COVID-19: An Adaptive System
Systems thinking can help policymakers understand and influence the spread of infection and its multifaceted consequences across the community since society is itself a complex adaptive system. It can provide a framework to look beyond the chain of infection and better understand the multiple implications of decisions and (in)actions in face of such a complex situation involving many interconnected factors. Causal loop diagrams (CLDs) are tools to depict the causal connections between components of a system, and illustrate how changes in one component cascade in changes in others and back to itself, via feedback loops, potentially affecting the status of the entire system. The figure presents a simple CLD as an example of some important interacting components in a society that is responding to the threat of COVID-19.

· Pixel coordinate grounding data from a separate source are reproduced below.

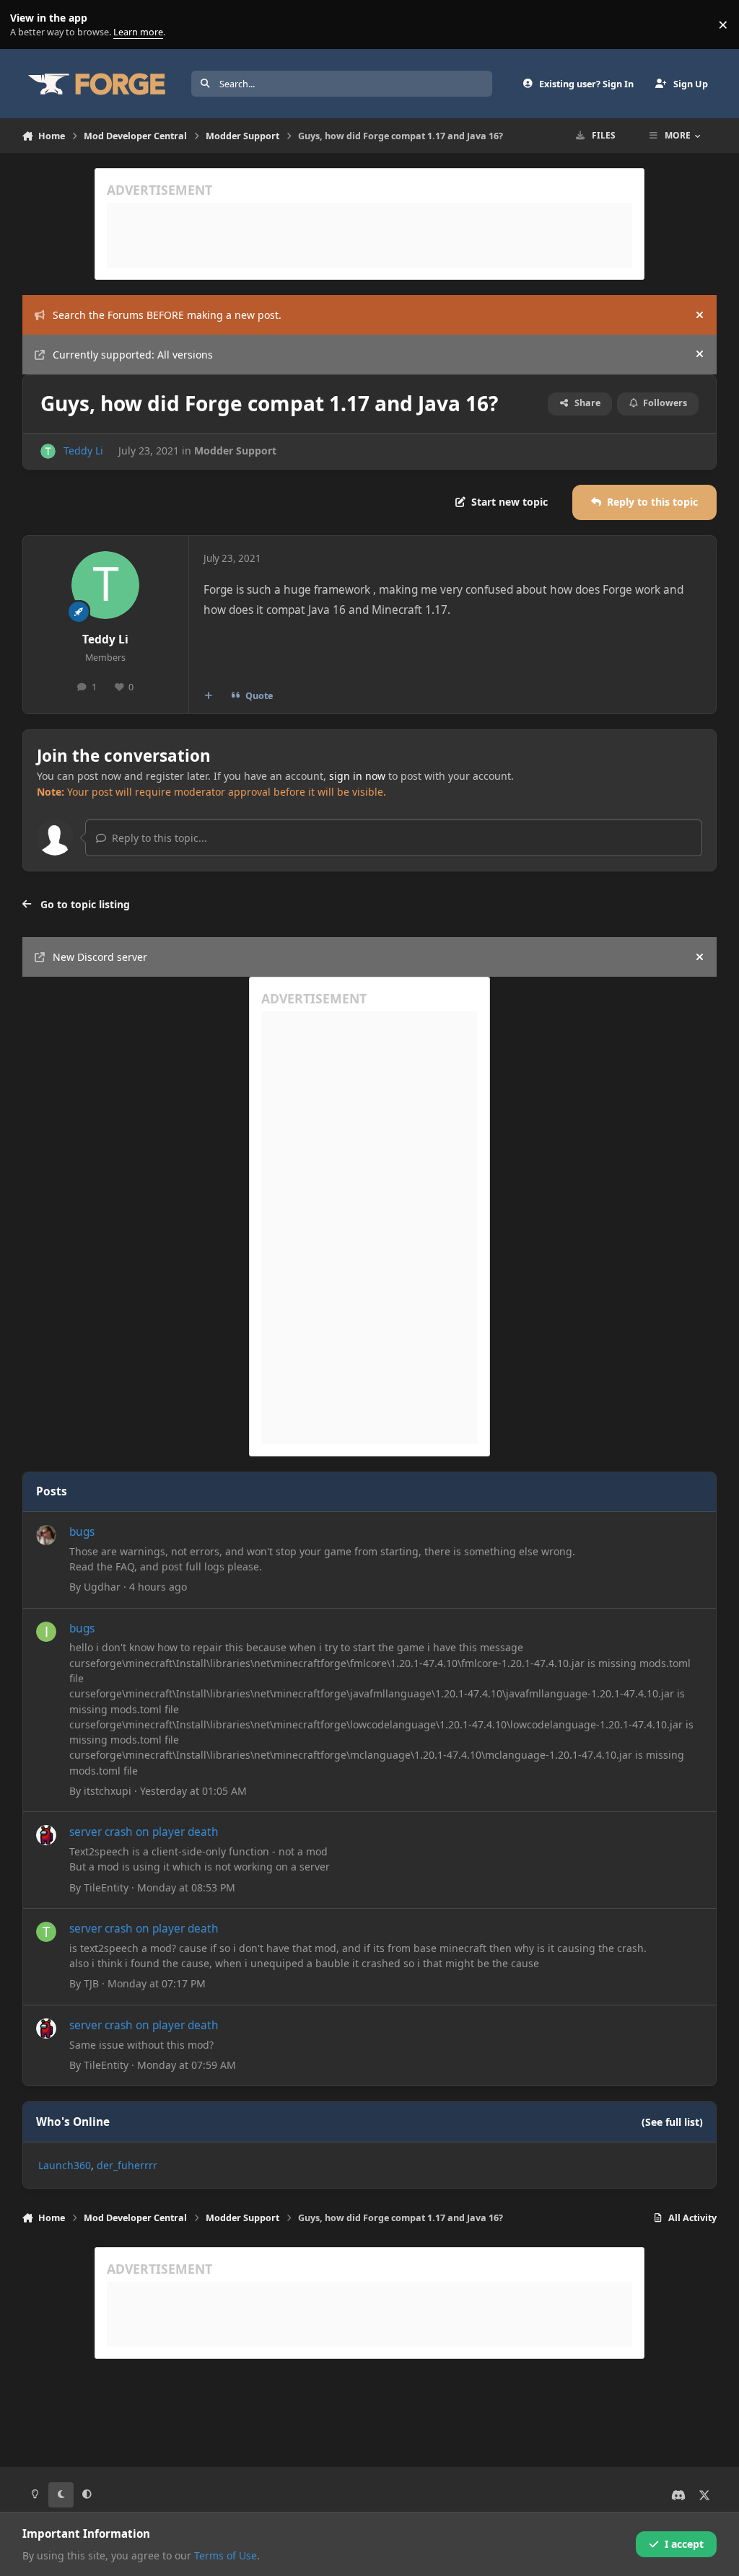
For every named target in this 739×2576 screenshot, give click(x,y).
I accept (684, 2544)
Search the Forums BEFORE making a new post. (167, 315)
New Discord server (100, 957)
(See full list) (672, 2122)
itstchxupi (107, 1791)
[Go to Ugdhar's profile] (46, 1535)
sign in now (357, 776)
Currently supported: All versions (133, 354)
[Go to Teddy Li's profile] (48, 451)
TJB (91, 1983)
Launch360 (64, 2165)
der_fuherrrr (127, 2165)
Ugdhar (102, 1586)
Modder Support (235, 450)
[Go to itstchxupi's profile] (46, 1632)
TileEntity (106, 1887)
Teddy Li (83, 450)
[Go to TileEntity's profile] (46, 1835)
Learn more (28, 25)
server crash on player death (144, 1831)
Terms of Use (225, 2555)
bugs (82, 1531)
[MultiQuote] (208, 696)
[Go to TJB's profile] (46, 1932)
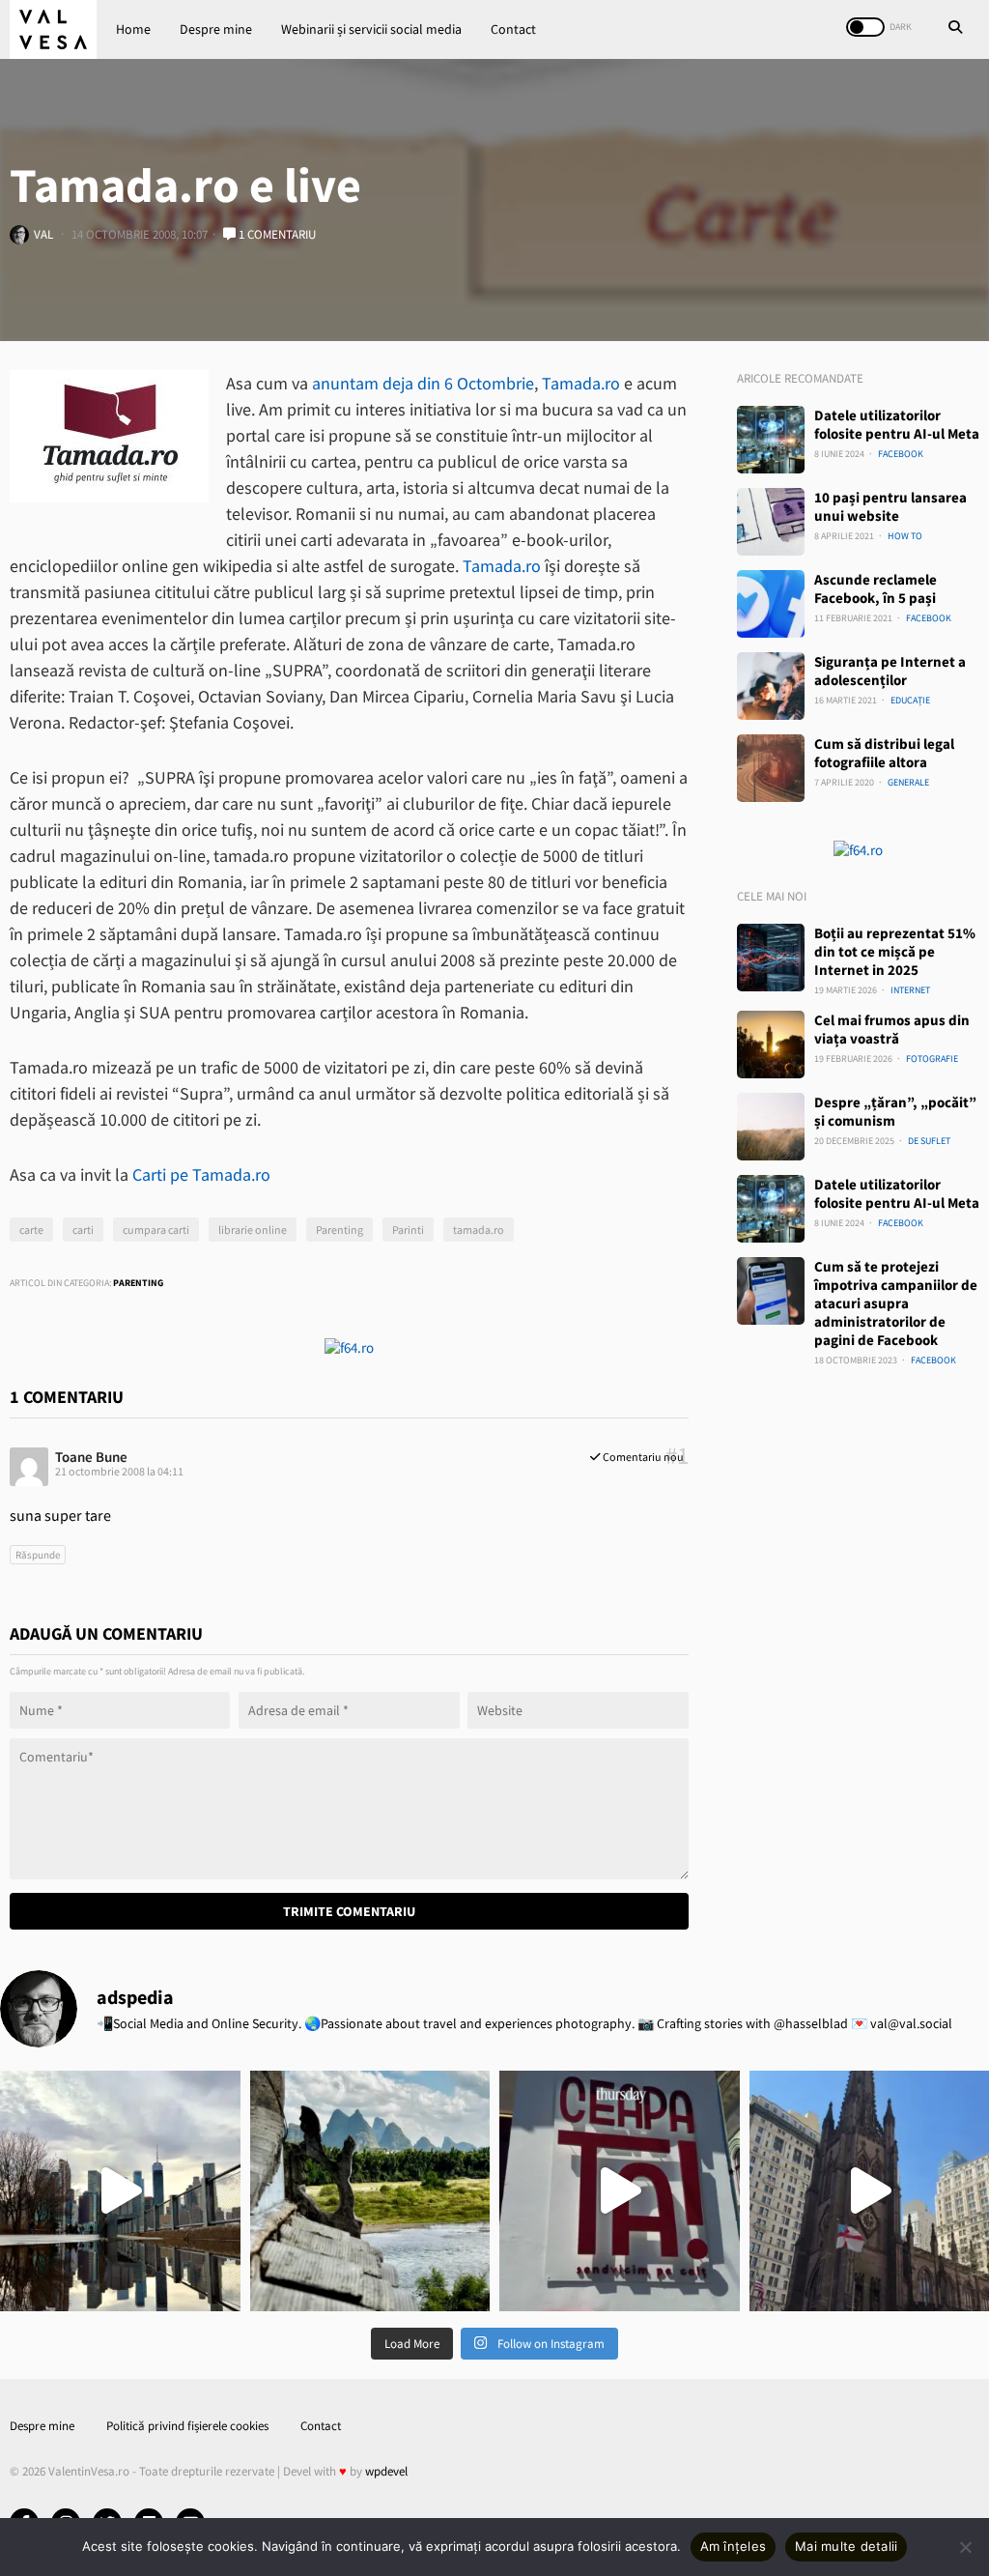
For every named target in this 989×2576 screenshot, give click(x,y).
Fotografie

A reinforcing feedback loop is responsible for causing exponential growth in the number of infected people (in red). However, the risk of transmission (often expressed as the basic reproduction number, R0) is seen to be a factor of the context, not simply a characteristic of the virus, resulting from a long chain of dynamic interactions involving components otherwise seen as distant or disconnected, such as the public’s trust in authorities and stigma.

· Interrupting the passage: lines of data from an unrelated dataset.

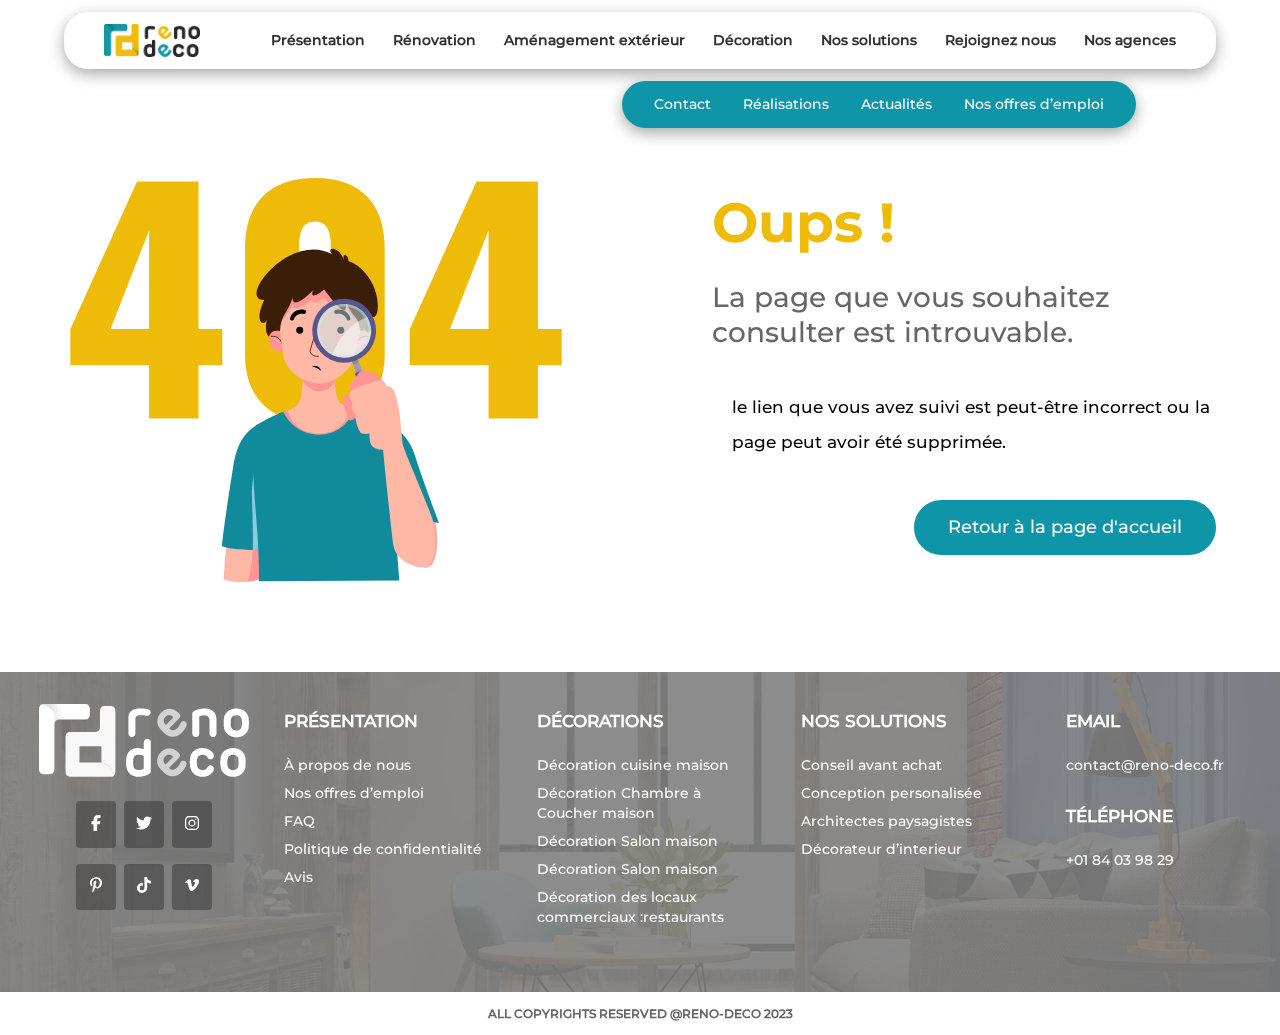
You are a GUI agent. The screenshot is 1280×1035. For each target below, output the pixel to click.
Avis (298, 877)
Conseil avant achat (871, 765)
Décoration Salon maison (627, 841)
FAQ (299, 821)
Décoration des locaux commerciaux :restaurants (630, 907)
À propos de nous (347, 765)
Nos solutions (869, 40)
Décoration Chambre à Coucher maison (619, 803)
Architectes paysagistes (886, 821)
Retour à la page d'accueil (1065, 527)
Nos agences (1130, 40)
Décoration (753, 40)
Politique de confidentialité (383, 849)
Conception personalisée (891, 793)
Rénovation (434, 40)
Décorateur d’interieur (881, 849)
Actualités (896, 104)
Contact (682, 104)
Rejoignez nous (1000, 40)
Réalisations (786, 104)
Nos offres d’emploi (1034, 104)
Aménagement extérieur (594, 40)
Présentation (318, 40)
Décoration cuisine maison (633, 765)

Risk communication influences people’s capability and motivation to perform protective behaviors. However, public alarm about a novel hazard and low trust in authorities may result in ‘outrage’. In our illustrative CLD, this may give rise to stigma, reducing detection of infectious people, and therefore reducing the intensity of individual and societal responses. As the novelty of the situation declines, so may outrage, risk perception and individual protective behaviors.